We’ll need to add a few remaining files to our list of files at the start of our Snakefile:

colors_file = "config/color.tsv",
config_file = "config/config.json",
geo_info_file = "config/lat_longs.tsv"

The color.tsv file is optional, but allows us to specify our own colors for particular traits. If you open it up, you can see that we choose our own colors for values in ‘region’, ‘country’, ‘location’ and ‘clade_membership’. If you don’t supply a color.tsv file, Auspice will choose colors for you. This can be the simplest way to start - then you can add colors for any traits where you don’t like what Auspice has chosen.

The lat_longs.tsv file contains the latitudes and longitudes for the geographic locations of your data, and may or may not be needed for your data. Augur contains many latitudes and longitudes for countries and regions, but if you want to specify data at a different level (state, province, county, city), you can include your own file as well (it will be used in addition to the defaults, so country location can still be retrieved from the Augur file, for example). At the bottom of the config/lat_longs.tsv file in the TB tutorial, notice there are entries for ‘location’, listing each village.

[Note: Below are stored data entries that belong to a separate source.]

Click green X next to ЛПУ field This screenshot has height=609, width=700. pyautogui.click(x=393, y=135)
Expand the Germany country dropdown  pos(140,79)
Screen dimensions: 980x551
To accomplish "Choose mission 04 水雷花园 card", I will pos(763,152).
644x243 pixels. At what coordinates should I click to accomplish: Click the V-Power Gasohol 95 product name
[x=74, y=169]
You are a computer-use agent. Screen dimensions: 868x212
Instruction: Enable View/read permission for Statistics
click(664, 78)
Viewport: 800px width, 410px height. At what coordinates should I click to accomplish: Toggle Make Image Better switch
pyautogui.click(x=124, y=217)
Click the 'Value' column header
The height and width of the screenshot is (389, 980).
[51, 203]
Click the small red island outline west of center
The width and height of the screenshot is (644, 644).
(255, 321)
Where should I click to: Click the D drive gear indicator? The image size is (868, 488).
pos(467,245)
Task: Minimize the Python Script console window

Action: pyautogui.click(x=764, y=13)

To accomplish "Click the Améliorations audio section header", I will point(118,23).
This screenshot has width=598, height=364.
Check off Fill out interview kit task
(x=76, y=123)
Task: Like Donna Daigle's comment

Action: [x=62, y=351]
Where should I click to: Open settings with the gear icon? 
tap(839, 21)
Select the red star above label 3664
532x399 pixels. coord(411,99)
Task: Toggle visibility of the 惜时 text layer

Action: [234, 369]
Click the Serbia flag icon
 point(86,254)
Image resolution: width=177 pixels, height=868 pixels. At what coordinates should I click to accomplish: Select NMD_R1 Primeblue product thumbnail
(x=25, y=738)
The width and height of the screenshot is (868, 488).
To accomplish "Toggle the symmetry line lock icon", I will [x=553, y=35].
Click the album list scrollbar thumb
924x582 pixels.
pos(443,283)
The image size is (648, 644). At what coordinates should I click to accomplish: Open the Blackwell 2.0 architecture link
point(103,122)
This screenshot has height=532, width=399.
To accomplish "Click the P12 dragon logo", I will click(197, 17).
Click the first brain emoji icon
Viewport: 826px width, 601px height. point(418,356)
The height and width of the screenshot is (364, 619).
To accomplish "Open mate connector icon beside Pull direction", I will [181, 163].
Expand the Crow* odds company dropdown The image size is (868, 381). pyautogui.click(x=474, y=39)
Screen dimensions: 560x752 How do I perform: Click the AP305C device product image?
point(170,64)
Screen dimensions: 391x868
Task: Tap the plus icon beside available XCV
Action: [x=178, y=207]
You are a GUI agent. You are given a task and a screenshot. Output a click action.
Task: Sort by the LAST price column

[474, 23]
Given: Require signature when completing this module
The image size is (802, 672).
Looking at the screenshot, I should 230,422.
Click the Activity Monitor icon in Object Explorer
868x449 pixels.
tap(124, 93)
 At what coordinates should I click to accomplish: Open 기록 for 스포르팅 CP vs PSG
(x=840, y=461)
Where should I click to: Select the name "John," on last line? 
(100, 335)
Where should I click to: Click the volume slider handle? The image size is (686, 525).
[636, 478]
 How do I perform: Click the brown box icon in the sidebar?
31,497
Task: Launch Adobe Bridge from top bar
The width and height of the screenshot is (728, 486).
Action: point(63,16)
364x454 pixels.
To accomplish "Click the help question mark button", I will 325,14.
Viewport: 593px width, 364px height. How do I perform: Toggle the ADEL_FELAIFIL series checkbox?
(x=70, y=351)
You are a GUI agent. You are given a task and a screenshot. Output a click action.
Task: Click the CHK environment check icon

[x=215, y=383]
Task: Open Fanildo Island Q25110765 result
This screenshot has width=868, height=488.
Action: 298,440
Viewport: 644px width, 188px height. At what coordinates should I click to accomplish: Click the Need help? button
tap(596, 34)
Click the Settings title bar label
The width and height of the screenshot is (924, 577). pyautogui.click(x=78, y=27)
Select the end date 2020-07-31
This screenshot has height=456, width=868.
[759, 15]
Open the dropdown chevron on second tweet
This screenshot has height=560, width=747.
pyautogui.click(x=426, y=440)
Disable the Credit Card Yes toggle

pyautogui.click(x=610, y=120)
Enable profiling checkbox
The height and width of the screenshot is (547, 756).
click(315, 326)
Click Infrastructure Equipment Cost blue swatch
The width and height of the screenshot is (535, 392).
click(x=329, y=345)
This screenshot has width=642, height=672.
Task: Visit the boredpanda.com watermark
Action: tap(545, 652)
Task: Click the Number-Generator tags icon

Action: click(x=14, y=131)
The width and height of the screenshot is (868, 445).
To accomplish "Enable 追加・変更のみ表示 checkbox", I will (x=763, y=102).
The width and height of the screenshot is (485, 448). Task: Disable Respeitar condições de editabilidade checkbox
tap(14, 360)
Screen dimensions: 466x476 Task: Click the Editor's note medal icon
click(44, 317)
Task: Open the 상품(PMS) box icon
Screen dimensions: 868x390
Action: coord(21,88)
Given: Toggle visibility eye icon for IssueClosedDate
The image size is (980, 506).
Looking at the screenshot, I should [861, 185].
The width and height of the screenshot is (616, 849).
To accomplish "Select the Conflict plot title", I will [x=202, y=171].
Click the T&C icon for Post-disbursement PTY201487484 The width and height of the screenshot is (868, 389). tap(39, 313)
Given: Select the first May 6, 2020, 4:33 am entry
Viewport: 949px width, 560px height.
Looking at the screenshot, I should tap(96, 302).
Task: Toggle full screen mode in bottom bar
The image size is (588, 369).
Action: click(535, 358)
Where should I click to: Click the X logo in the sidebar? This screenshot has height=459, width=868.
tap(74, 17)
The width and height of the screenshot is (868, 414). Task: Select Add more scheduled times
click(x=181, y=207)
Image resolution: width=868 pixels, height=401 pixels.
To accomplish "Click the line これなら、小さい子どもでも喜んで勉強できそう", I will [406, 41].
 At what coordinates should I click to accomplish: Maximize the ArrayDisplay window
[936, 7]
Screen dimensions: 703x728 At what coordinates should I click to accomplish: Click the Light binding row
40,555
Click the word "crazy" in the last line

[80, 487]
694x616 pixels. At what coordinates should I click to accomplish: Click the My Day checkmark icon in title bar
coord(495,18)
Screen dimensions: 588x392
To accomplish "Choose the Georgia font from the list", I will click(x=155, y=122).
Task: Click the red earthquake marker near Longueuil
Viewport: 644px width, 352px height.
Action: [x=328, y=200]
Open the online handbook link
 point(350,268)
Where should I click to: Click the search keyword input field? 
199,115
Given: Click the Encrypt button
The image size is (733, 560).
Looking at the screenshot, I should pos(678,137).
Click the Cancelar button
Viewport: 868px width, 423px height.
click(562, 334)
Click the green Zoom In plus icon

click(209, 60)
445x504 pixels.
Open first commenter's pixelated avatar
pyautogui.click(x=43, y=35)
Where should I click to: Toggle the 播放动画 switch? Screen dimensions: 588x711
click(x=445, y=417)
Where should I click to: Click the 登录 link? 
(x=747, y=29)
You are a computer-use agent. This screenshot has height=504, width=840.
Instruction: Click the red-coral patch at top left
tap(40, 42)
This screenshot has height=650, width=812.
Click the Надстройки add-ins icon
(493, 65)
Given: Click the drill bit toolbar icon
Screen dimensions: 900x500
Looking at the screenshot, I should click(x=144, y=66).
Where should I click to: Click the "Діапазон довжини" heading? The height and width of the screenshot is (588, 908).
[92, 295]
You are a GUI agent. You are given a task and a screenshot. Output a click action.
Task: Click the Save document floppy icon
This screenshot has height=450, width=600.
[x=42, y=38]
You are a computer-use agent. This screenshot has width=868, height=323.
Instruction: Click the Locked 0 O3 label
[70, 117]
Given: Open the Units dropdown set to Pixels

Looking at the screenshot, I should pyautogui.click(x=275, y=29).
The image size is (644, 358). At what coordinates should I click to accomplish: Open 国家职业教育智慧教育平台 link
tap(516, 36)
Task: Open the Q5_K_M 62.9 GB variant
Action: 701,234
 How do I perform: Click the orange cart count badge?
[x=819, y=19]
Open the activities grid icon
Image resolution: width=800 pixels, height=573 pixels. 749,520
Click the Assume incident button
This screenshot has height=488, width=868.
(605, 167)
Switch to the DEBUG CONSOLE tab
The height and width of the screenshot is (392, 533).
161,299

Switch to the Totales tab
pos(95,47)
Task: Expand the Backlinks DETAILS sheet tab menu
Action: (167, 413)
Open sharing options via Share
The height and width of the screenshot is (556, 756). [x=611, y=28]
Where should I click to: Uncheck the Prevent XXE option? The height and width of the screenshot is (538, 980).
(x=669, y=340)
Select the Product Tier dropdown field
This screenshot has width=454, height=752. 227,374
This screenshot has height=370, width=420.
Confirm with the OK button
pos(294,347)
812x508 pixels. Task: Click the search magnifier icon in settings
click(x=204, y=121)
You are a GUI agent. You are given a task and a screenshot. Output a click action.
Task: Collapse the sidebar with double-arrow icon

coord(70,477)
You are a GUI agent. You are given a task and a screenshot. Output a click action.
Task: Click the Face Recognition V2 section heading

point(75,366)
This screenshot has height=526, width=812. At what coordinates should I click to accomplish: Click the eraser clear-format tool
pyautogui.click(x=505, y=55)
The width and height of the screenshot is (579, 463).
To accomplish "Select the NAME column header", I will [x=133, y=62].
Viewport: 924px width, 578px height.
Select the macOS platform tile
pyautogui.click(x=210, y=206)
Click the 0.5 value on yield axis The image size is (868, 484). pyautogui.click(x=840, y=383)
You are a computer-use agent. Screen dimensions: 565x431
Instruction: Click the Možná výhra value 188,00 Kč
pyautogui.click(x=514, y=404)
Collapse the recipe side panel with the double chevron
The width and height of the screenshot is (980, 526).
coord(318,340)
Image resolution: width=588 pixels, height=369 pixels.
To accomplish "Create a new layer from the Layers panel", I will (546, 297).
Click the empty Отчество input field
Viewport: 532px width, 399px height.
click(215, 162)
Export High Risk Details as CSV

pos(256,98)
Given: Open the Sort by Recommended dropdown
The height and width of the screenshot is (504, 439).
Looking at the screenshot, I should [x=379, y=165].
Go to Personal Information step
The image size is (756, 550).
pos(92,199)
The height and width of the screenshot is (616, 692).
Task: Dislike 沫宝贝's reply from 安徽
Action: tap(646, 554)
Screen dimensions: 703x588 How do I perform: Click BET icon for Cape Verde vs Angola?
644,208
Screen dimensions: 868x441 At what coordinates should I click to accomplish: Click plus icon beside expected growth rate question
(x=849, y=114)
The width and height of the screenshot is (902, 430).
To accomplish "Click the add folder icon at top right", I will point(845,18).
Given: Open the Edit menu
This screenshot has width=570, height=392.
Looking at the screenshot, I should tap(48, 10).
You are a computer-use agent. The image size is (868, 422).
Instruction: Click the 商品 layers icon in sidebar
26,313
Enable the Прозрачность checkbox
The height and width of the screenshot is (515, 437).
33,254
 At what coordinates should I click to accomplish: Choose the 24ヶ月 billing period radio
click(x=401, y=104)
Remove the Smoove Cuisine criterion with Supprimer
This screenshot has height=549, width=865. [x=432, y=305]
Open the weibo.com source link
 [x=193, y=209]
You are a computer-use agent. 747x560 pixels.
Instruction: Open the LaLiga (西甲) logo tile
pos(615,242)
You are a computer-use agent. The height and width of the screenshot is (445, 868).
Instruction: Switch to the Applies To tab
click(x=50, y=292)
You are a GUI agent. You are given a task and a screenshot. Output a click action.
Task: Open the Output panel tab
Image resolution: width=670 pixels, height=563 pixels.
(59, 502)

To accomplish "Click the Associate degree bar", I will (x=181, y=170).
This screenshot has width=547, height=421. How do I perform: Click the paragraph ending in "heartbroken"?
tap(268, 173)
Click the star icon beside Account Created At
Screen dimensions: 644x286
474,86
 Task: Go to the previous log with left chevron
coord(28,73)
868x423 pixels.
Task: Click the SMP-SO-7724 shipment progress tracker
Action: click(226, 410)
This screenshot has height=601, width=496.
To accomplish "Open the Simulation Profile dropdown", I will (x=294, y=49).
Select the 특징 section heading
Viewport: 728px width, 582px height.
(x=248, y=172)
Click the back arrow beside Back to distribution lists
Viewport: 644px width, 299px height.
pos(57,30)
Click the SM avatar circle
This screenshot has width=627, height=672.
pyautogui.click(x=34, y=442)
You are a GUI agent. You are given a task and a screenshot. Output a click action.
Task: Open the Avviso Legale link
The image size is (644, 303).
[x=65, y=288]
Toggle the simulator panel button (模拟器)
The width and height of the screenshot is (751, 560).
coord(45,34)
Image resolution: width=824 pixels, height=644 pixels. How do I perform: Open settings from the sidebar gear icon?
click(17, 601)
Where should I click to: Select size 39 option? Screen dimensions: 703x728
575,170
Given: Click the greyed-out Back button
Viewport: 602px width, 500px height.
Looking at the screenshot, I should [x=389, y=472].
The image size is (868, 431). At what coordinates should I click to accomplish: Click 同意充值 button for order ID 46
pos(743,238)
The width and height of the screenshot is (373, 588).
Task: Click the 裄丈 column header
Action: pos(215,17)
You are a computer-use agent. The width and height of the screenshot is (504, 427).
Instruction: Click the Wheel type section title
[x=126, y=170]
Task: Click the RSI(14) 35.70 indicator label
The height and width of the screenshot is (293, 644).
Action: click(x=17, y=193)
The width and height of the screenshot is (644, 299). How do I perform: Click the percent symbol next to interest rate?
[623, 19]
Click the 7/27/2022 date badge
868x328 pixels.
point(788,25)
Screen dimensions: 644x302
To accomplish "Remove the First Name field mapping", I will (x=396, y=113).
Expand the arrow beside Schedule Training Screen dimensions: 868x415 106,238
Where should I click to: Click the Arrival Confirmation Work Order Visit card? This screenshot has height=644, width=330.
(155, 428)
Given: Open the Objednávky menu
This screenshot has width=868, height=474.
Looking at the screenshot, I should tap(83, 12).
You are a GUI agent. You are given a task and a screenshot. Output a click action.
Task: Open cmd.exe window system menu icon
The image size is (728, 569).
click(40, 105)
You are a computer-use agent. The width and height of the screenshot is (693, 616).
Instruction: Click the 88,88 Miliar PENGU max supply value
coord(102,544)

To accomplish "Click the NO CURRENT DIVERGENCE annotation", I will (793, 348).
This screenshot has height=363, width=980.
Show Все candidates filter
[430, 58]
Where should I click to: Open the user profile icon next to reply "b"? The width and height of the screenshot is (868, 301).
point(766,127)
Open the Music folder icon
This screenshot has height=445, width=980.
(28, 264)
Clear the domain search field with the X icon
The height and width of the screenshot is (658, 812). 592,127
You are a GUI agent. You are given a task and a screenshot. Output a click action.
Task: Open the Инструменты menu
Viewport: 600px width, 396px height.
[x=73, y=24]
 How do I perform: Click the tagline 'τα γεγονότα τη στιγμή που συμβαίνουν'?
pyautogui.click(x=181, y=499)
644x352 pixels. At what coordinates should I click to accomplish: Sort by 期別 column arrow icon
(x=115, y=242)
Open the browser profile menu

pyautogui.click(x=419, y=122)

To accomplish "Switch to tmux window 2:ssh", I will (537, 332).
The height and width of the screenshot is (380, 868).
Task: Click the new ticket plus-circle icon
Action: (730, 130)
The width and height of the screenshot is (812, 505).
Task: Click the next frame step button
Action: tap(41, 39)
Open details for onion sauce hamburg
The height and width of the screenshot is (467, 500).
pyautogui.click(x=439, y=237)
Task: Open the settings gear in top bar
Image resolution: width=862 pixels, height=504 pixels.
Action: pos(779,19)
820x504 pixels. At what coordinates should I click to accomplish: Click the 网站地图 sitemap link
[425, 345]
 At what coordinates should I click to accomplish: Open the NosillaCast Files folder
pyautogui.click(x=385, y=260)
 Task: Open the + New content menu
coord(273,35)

Since all the samples come from the region of North America and the country of Canada, we don’t include these anywhere in our data - all the samples would be the same. Instead, we have ‘location’ as a color_options entry, and also as our geo (where the samples will be drawn on the map), and as a filters option.

We also have a color_options entry for ‘clade_membership’, since we designated clades with the clades rule. The trait is added to our tree as clade_membership which is why this is the name of the option and the key value, but we could set the legendTitle and menuItem to be anything we wish, if we wanted.

rule export:
    input:
        tree = rules.refine.output.tree,
        metadata = meta_file,
        branch_lengths = rules.refine.output.node_data,
        traits = rules.traits.output,
        nt_muts = rules.ancestral.output.nt_data,
        aa_muts = rules.translate.output.aa_data,
        drms = rules.seqtraits.output.drm_data,
        color_defs = "config/colors.tsv",
        config = "config/config.json",
        geo_info = "config/lat_longs.tsv",
        clades = rules.clades.output.clade_data
    output:
        auspice_json = "auspice/tb.json",
    shell:
        """
        augur export v2 \
            --tree {input.tree} \
            --metadata {input.metadata} \
            --node-data {input.branch_lengths} {input.traits} {input.drms} {input.aa_muts} {input.nt_muts} {input.clades} \
            --auspice-config {input.config} \
            --colors {input.color_defs} \
            --lat-longs {input.geo_info} \
            --output {output.auspice_json} \
            """

As mentioned previously, this dataset has no drug resistance, so it’s not included in the config.json file to display, even though we ran the sequence-traits rule. If you did have drug resistance information that you wanted to display, you would need to add it to the config.json file as color_options.

First, you would want to add a color-by for the total number of drugs each node is resistant to. Since we gave the label ‘Drug_Resistance’ when we ran the rule, this will be the name of the option, and the key, but we can make the menuItem and legendTitle different if we wish:

"Drug_Resistance": {
 "menuItem": "Drug_Resistance",
 "legendTitle": "Drug Resistance",
 "type": "discrete",
 "key": "Drug_Resistance"
},

If you had given a different label when you ran the rule, you would change this entry to match.

You would then need an option for each drug where you have resistance information (or each FEATURE where you have information). For example, to show the mutations present that confer resistance to Streptomycin and Rifampicin:

"Streptomycin": {
 "menuItem": "Streptomycin",
 "legendTitle": "Streptomycin Resistance",
 "type": "discrete",
 "key": "Streptomycin"
},
"Rifampicin": {
 "menuItem": "Rifampicin",
 "legendTitle": "Rifampicin Resistance",
 "type": "discrete",
 "key": "Rifampicin"
},

You would need an entry for every FEATURE in your original file (though you could then remove any that had no information on the tree).